» Work task
Nothing is to be altered. Print each record in full.

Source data
◆ ◆ ◆ ◆ ◆ ◆ ◆

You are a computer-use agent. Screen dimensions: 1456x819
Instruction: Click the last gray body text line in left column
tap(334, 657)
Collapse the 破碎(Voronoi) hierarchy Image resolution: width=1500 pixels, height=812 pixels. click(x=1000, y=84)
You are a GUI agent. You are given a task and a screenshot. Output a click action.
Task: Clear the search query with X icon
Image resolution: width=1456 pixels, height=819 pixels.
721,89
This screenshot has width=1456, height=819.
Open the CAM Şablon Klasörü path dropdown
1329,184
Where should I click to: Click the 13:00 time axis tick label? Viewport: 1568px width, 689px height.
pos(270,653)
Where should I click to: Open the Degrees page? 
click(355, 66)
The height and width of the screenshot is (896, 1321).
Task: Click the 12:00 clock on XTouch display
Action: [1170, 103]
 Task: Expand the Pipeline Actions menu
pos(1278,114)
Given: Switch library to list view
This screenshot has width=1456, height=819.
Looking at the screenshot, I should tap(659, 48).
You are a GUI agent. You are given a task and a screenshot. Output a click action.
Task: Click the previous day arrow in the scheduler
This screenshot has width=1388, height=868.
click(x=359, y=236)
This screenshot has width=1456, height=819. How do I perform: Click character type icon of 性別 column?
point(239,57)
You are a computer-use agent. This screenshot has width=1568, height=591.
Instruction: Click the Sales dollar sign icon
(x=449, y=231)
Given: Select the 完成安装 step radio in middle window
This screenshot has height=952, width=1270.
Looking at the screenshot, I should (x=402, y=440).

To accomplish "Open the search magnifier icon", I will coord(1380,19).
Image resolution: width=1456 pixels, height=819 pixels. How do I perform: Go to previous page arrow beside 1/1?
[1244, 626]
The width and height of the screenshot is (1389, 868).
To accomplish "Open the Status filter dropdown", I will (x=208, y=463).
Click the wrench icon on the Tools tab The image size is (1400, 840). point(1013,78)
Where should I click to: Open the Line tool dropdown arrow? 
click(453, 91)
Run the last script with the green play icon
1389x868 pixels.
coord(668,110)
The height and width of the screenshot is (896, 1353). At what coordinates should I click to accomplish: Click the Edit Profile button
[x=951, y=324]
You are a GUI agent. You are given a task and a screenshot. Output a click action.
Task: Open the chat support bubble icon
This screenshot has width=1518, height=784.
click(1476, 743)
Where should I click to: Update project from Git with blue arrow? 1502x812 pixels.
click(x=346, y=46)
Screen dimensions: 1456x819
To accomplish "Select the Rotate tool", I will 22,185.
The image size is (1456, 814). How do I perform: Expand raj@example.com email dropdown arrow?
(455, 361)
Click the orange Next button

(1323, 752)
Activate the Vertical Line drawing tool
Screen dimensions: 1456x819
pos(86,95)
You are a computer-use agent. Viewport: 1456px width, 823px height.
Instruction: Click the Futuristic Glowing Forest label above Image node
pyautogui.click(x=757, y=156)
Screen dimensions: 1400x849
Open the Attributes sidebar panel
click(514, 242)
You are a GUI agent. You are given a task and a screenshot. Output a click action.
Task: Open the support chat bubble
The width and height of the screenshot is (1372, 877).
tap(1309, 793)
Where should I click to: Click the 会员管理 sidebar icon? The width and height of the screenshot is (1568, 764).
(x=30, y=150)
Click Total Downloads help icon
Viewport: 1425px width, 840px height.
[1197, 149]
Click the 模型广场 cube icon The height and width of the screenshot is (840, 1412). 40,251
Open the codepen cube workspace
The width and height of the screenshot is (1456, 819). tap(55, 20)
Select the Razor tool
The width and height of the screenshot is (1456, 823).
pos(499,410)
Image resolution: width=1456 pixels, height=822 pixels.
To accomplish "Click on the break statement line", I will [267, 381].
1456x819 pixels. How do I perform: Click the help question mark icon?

◆ ◆ ◆ ◆ ◆ ◆ ◆

» Response to this task
You are a computer-use agent. Screen dimensions: 1456x819
Instruction: Click the last gray body text line in left column
tap(334, 657)
Collapse the 破碎(Voronoi) hierarchy Image resolution: width=1500 pixels, height=812 pixels. click(x=1000, y=84)
You are a GUI agent. You are given a task and a screenshot. Output a click action.
Task: Clear the search query with X icon
Image resolution: width=1456 pixels, height=819 pixels.
721,89
This screenshot has width=1456, height=819.
Open the CAM Şablon Klasörü path dropdown
1329,184
Where should I click to: Click the 13:00 time axis tick label? Viewport: 1568px width, 689px height.
pos(270,653)
Where should I click to: Open the Degrees page? 
click(355, 66)
The height and width of the screenshot is (896, 1321).
Task: Click the 12:00 clock on XTouch display
Action: [1170, 103]
 Task: Expand the Pipeline Actions menu
pos(1278,114)
Given: Switch library to list view
This screenshot has width=1456, height=819.
Looking at the screenshot, I should tap(659, 48).
You are a GUI agent. You are given a task and a screenshot. Output a click action.
Task: Click the previous day arrow in the scheduler
This screenshot has width=1388, height=868.
click(x=359, y=236)
This screenshot has width=1456, height=819. How do I perform: Click character type icon of 性別 column?
point(239,57)
You are a computer-use agent. This screenshot has width=1568, height=591.
Instruction: Click the Sales dollar sign icon
(x=449, y=231)
Given: Select the 完成安装 step radio in middle window
This screenshot has height=952, width=1270.
Looking at the screenshot, I should (x=402, y=440).

To accomplish "Open the search magnifier icon", I will coord(1380,19).
Image resolution: width=1456 pixels, height=819 pixels. How do I perform: Go to previous page arrow beside 1/1?
[1244, 626]
The width and height of the screenshot is (1389, 868).
To accomplish "Open the Status filter dropdown", I will (x=208, y=463).
Click the wrench icon on the Tools tab The image size is (1400, 840). point(1013,78)
Where should I click to: Open the Line tool dropdown arrow? 
click(453, 91)
Run the last script with the green play icon
1389x868 pixels.
coord(668,110)
The height and width of the screenshot is (896, 1353). At what coordinates should I click to accomplish: Click the Edit Profile button
[x=951, y=324]
You are a GUI agent. You are given a task and a screenshot. Output a click action.
Task: Open the chat support bubble icon
This screenshot has width=1518, height=784.
click(1476, 743)
Where should I click to: Update project from Git with blue arrow? 1502x812 pixels.
click(x=346, y=46)
Screen dimensions: 1456x819
To accomplish "Select the Rotate tool", I will 22,185.
The image size is (1456, 814). How do I perform: Expand raj@example.com email dropdown arrow?
(455, 361)
Click the orange Next button

(1323, 752)
Activate the Vertical Line drawing tool
Screen dimensions: 1456x819
pos(86,95)
You are a computer-use agent. Viewport: 1456px width, 823px height.
Instruction: Click the Futuristic Glowing Forest label above Image node
pyautogui.click(x=757, y=156)
Screen dimensions: 1400x849
Open the Attributes sidebar panel
click(514, 242)
You are a GUI agent. You are given a task and a screenshot. Output a click action.
Task: Open the support chat bubble
The width and height of the screenshot is (1372, 877).
tap(1309, 793)
Where should I click to: Click the 会员管理 sidebar icon? The width and height of the screenshot is (1568, 764).
(x=30, y=150)
Click Total Downloads help icon
Viewport: 1425px width, 840px height.
[1197, 149]
Click the 模型广场 cube icon The height and width of the screenshot is (840, 1412). 40,251
Open the codepen cube workspace
The width and height of the screenshot is (1456, 819). tap(55, 20)
Select the Razor tool
The width and height of the screenshot is (1456, 823).
pos(499,410)
Image resolution: width=1456 pixels, height=822 pixels.
To accomplish "Click on the break statement line", I will [267, 381].
1456x819 pixels. How do I perform: Click the help question mark icon?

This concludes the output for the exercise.